1. Run Every Example: Don't just read the code. Type it out, run it, and observe the behavior.⚠️ How to go about this series?
2. Experiment and Break Things: Remove sleeps and see what happens, change channel buffer sizes, modify goroutine counts.
Breaking things teaches you how they work
3. Reason About Behavior: Before running modified code, try predicting the outcome. When you see unexpected behavior, pause and think why. Challenge the explanations.
4. Build Mental Models: Each visualization represents a concept. Try drawing your own diagrams for modified code.
In our previous post, we explored the Generator concurrency pattern, the building blocks of Go's other concurrency patterns. You can give it a read here:
Generator Concurrency Pattern in Go: A Visual Guide
Souvik Kar Mahapatra ・ Dec 25
Now, let's look at how these primitives combine to form powerful patterns that solve real-world problems.
In this post we'll cover Pipeline Pattern and will try to visualize them. So let's gear up as we'll be hands on through out the process.
Pipeline Pattern
A pipeline is like an assembly line in a factory, where each stage performs a specific task on the data and passes the result to the next stage.
We build pipelines by connecting goroutines with channels, where each goroutine represents a stage that receives data, processes it, and sends it to the next stage.
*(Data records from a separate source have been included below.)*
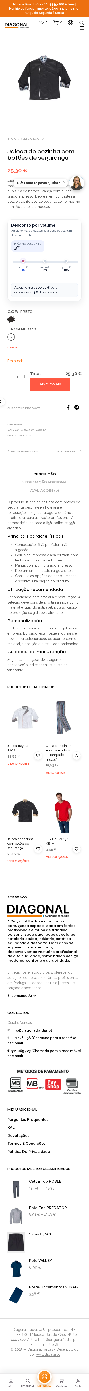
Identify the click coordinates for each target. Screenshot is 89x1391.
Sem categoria (32, 138)
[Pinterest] (78, 408)
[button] (43, 22)
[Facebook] (70, 408)
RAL (11, 1127)
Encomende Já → (21, 996)
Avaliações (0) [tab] (44, 491)
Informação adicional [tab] (44, 482)
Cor (20, 311)
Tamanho (21, 329)
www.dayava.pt (48, 1354)
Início (12, 138)
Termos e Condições (26, 1143)
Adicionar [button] (55, 773)
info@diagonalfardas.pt (31, 1030)
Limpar (12, 347)
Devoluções (18, 1135)
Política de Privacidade (28, 1151)
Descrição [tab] (44, 474)
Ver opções (18, 764)
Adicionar (50, 384)
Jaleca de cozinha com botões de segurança (20, 843)
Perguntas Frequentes (28, 1119)
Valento (25, 435)
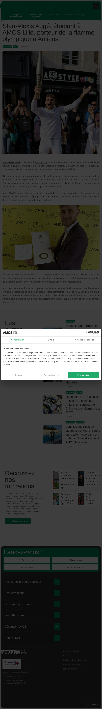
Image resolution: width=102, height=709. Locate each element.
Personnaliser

Let's implement a simple pipeline that:
- Generates numbers
- Squares them
- Prints the results
// Stage 1: Generate numbers
func generate(nums ...int) <-chan int {
out := make(chan int)
go func() {
defer close(out)
for _, n := range nums {
out <- n
}
}()
return out
}
// Stage 2: Square numbers
func square(in <-chan int) <-chan int {
out := make(chan int)
go func() {
defer close(out)
for n := range in {
out <- n * n
}
}()
return out
}
// Stage 3: Print numbers
func print(in <-chan int) {
for n := range in {
fmt.Printf("%d ", n)
}
fmt.Println()
}
func main() {
// Connect the pipeline
numbers := generate(2, 3, 4) // Stage 1
squares := square(numbers) // Stage 2
print(squares) // Stage 3
}
✏️ Quick byte
<-chan int
denotes a receive-only channel.
A channel of type<-chan int
can only be used to receive values, not to send them. This is useful to enforce stricter communication patterns and prevent accidental writes to the channel by the receiver.
chan int
This denotes a bidirectional channel.
A channel of typechan int
can be used to both send and receive values.
Let's go ahead and visualize the above example:
Here you can see each the building blocks of the pipeline are goroutines following generator pattern. Implies that as soon as the data is ready at any step the next step in the pipeline can start processing it unlike sequential processing.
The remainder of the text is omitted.